Ce n’est pas dans l’école qu’on apprend la conspiration générale des mouvements ; conspiration qui se sent, qui se voit, qui s’étend et serpente de la tête aux pieds. Qu’une femme laisse tomber sa tête en devant[1] tous ses membres obéissent à ce poids ; qu’elle la relève et la tienne droite, même obéissance du reste de la machine.

Oui, vraiment, c’est un art, et un grand art que de poser le modèle ; il faut voir comme M. le professeur en est fier. Et ne craignez pas qu’il s’avise de dire au pauvre diable gagé : « Mon ami, pose-toi toi-même, fais ce que tu voudras. » Il aime bien mieux lui donner quelque attitude singulière, que de lui en laisser prendre une simple et naturelle : cependant il faut en passer par là.

Cent fois j’ai été tenté de dire aux jeunes élèves que je trouvais sur le chemin du Louvre, avec leur portefeuille sous le bras : « Mes amis, combien y a-t-il que vous dessinez là ? Deux ans.
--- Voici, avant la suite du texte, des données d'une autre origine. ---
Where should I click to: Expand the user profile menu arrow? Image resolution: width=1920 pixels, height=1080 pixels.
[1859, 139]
Eh bien ! c’est plus qu’il ne faut. Laissez-moi cette boutique de manière. Allez-vous-en aux Chartreux ; et vous y verrez la véritable attitude de la piété et de la componction. C’est aujourd’hui veille de grande fête : allez à la paroisse, rôdez autour des confessionnaux, et vous y verrez la véritable attitude du recueillement et du repentir. Demain, allez à la guin-

  1. Variante : en rêvant.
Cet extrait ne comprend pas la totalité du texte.